GIVEN TEXT
···

What Is Medicare?
Medicare is a type of health insurance funded by the federal government.
In general, this health insurance program is open to all U.S. citizens and legal residents age 65 and older, but exceptions exist for individuals who are younger than 65.
To be eligible for Medicare coverage, people under age 65 need to meet certain requirements.
They must already be receiving Railroad Retirement or disability benefits from the Social Security Administration;
they must have end-stage renal disease (ESRD), which is permanent kidney failure;
or they must have amyotrophic lateral sclerosis (ALS), which is also called Lou Gehrig’s disease.
Social Security Disability Insurance
If you’re eligible for Social Security Disability Insurance (SSDI) and are under age 64,you become eligible to receive Medicare benefits after a 24-month waiting period that starts on the date you became disabled (your onset date).
This is different from the date that you started receiving SSDI benefit payments,
which may be five or more months after your onset date.
If you have ESRD or ALS, you may be eligible to begin receiving Medicare immediately, without the 24-month waiting period.
Parts of Medicare
Medicare has four parts.
Each one covers different types of medical services and offering different benefits.
If you opt for Original Medicare, you can get supplemental coverage to help with your deductibles and other out-of-pocket expenses.
Original Medicare – A,B,&D
Medicare Part A covers inpatient care in hospitals and skilled nursing facilities as well as hospice and home health care.
Medicare Part B covers the services you receive from doctors and health care providers.
This includes outpatient care, home health care, durable medical equipment and preventive services like wellness visits.
Medicare Part D provides prescription drug coverage and helps lower your costs for prescription medications.
Part C – Medicare Advantage
Medicare Part C, also known as Medicare Advantage, works differently.
Those plans are available through private companies that bundle Parts A, B and D into one part.
These plans also often offer extra benefits and lower out-of-pocket costs.
They typically require you to visit healthcare practitioners and facilities that are in a specific network instead of any doctor or hospital that accepts Medicare.

···

SOURCE DATA

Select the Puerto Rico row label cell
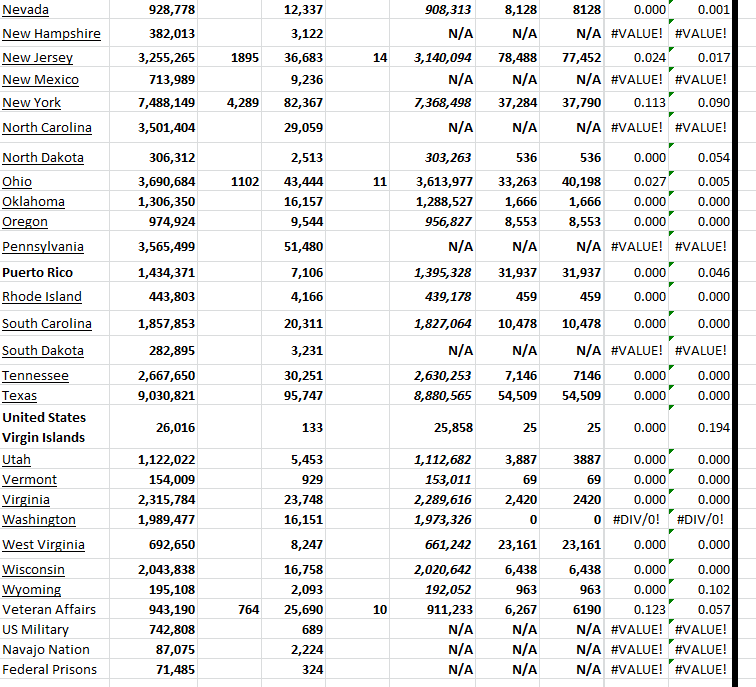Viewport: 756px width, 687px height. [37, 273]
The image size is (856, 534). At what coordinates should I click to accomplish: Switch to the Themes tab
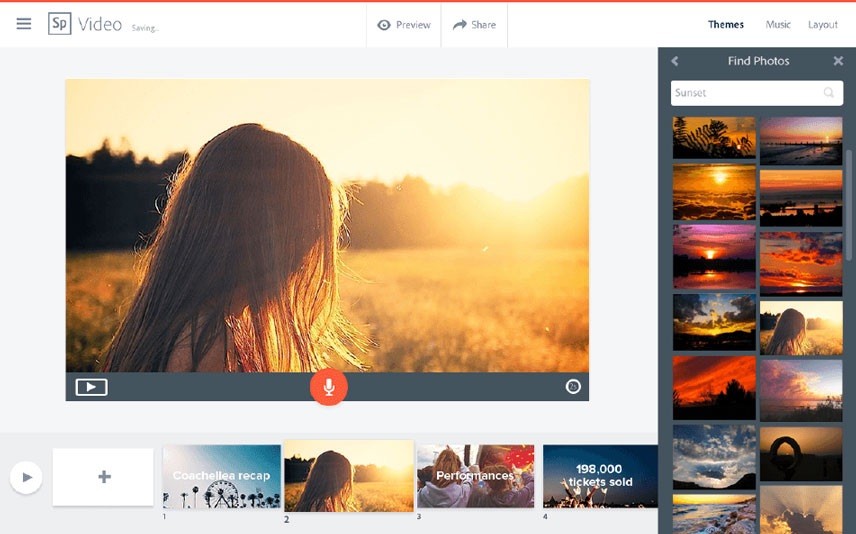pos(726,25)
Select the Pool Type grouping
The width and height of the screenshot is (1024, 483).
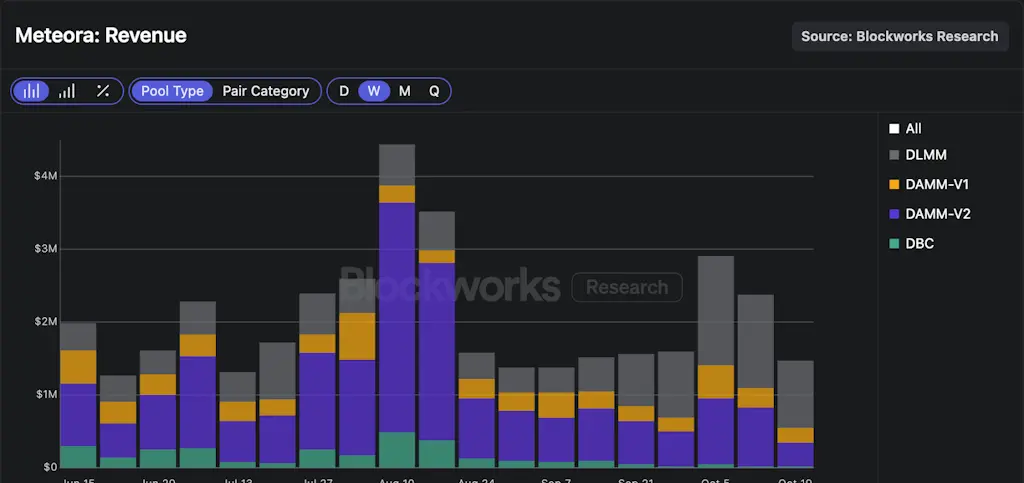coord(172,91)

···

WHAT THIS TASK INVOLVES
Retype the Medicare text between "Part C – Medicare" and "that accepts Medicare.", inclusive.

ANSWER AREA
Part C – Medicare Advantage
Medicare Part C, also known as Medicare Advantage, works differently.
Those plans are available through private companies that bundle Parts A, B and D into one part.
These plans also often offer extra benefits and lower out-of-pocket costs.
They typically require you to visit healthcare practitioners and facilities that are in a specific network instead of any doctor or hospital that accepts Medicare.